Прибытие в Гавр прервало мои размышления, и я обнаружил, что мой кузен Анри Картон де Виарт ждет встречи со мной. Он был членом бельгийского правительства, которое с тех пор, как было вынуждено покинуть Бельгию, разместило свою штаб-квартиру в Гавре.
В ту же ночь я отправился на фронт. Мне предстояло присоединиться к своему полку в качестве командира эскадрона у Мон-де-Кат во Фландрии, и я обнаружил, что они ведут сравнительно скучную жизнь под звуками орудий Ипра.
Полковник Р. Л. Малленс взял полк с собой во Францию, и его подготовка и энтузиазм довели его до высокой степени боеспособности. К моменту моего прибытия он был назначен командиром 2-й кавалерийской бригады, а его преемником стал полковник Солли Флад.
В Мон-де-Кат я нашел двух своих самых старых и лучших друзей, Боба Огилби и Фокси Эйлмера; они участвовали во всем этом с самого начала. Они были свидетелями отступления от Монса и его уничтожающих потерь, сражений на Марне и Эсне с нашим первым наступлением. Когда они рассказали мне о первой битве при Ипре, я почувствовал, что моя маленькая война в Сомалиленде была легким спаррингом по сравнению с тяжелыми ударами Франции.

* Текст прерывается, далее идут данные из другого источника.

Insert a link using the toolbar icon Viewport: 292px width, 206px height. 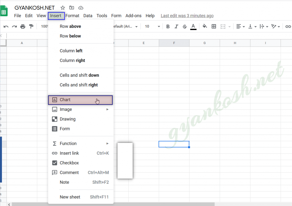pos(288,26)
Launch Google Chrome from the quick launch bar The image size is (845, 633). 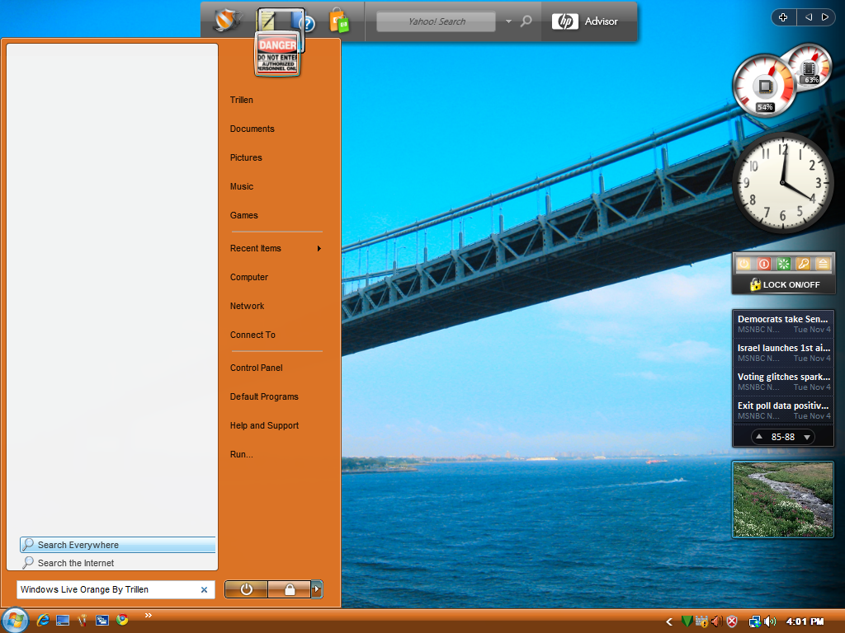pyautogui.click(x=122, y=620)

Это была мрачная история о потерях и неравных шансах, но, несмотря на это, условия жизни во Франции показались мне шикарными по сравнению с Сомалилендом. У нас были заготовки, кровать, на которой можно было спать, много еды, ежедневно приходили письма и газеты, а также половина содержимого магазина Fortnum & Mason. В тот момент я еще не побывал в окопах и не узнал, насколько тяжелой и жалкой может быть короткая жизнь. Для меня тогда самым страшным была сцена полного запустения. Миля за милей ничего, за исключением отдельных странных скоплений ампутированных стволов деревьев, оголенных и стоящих как безглазые чучела, наблюдающие за разрушениями. Наверное, мы привыкли к этому изо дня в день, но если я уходил от этого места, то по возвращении оно вновь поражало меня своей безысходной пустотой.